Le dirigeant au sein du mouvement, Mondher Ounissi a indiqué qu'Ennahdha n'arrivait pas à comprendre les causes poussant le pouvoir en place à la maltraitance de Rached Ghannouchi alors qu'il s'est toujours montré coopératif et qu'il n'avait jamais refusé de comparaître devant la justice. «Ennahdha dénonce ce développement extrêmement grave et appelle à la libération immédiate de Rached Ghannouchi», a ajouté le mouvement.
Pour sa part, l'ancien Président provisoire de la République Moncef Marzouki est allé jusqu'à évoquer une menace contre la paix sociale si son arrestation persiste. «Libérez-le, si vous voulez du bien pour vous-même», a-t-il dit.
Descente au siège d'Ennahdha
Riadh Chaibi, conseiller de Rached Ghannouchi, a annoncé, pour sa part, qu'une descente a été effectuée au siège central du mouvement Ennahdha à Montplaisir.
Riadh Chaibi affirme qu'on leur a demandé d'évacuer les locaux sans autorisation judiciaire. Sauf que, selon le ministère de l'Intérieur, son arrestation intervient dans le cadre de la loi et suite à une autorisation délivrée par le Parquet.
Au fait, ces derniers rebondissements de taille qui secouent le mouvement Ennahdha reposent la question de l'islam politique en Tunisie. Quand on voit l'un des plus grands leaders mondiaux de l'islam politique finir dans une telle situation marquée surtout par des poursuites judiciaires interminables, on s'aperçoit que cette idéologie est en crise.
L'islam politique renvoie surtout à l'utilisation de la religion islamique dans le domaine politique et social. Cela peut inclure l'utilisation de principes islamiques pour établir des lois et des politiques, ou la promotion de la charia comme système juridique.
Il peut prendre différentes formes, allant du conservatisme religieux à l'extrémisme violent.
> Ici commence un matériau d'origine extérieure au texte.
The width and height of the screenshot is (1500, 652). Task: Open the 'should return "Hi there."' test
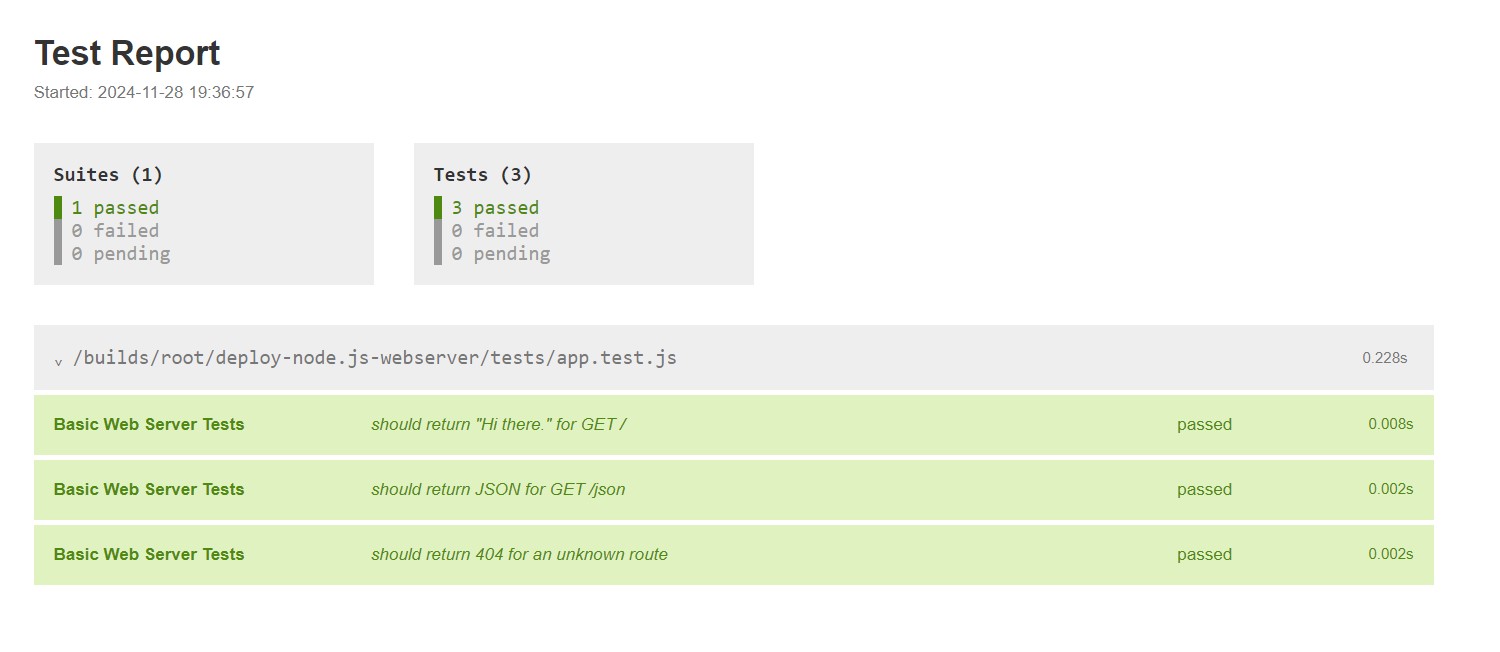click(x=498, y=425)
Certains groupes politiques islamiques ont été élus démocratiquement dans des pays comme la Tunisie, tandis que d'autres ont recours à la violence pour atteindre leurs objectifs politiques, comme l'État islamique et Al-Qaïda.
En effet, même si, en général, la Tunisie est considérée comme un exemple de transition démocratique réussie dans le monde arabe, avec des élections libres et équitables, une presse libre et une société civile active avec la forte présence de l'islam politique, les leaders de ce courant ont été toujours accusés d'oeuvrer pour la radicalisation de la société malgré les réformes identitaires annoncées par le parti Ennahdha.
Mais quel sera le sort du mouvement islamiste au vu de ces derniers rebondissements ?
Pour les observateurs de la scène politique tunisienne, le parti connaît l'une des phases les plus sombres de son histoire.
Arrestations, divisions internes, pressions, accusations, tout va à l'encore de sa stabilité. D'ores et déjà, avant les décisions du 25 juillet, le parti avait connu une période de grande division et le renouvellement du mandat de Ghannouchi à la tête du parti était contesté. Mais pour d'autres, le parti a toujours su dépasser ces périodes de turbulence et pourrait se repositionner au-devant de la scène politique, mais il semble que cette fois-ci la situation est tout autre et le parti risque en effet gros.
Il est connu pour tous que Rached Ghannouchi parvenait continuellement à préserver un certain équilibre au sein de son parti. Sa disparition, même provisoire, de la scène politique ne sera certainement pas sans conséquences sur son parti et sur l'avenir de l'islam politique en Tunisie et dans la région.
Autant dire que sur le plan international, malgré sa crise d'envergure, l'islam politique pourrait continuer à jouer un rôle important dans la politique des pays à majorité musulmane. Cependant, d'autres prédisent que l'islam politique pourrait perdre son influence à mesure que les sociétés se modernisent et que les citoyens réclament des droits et des libertés individuels.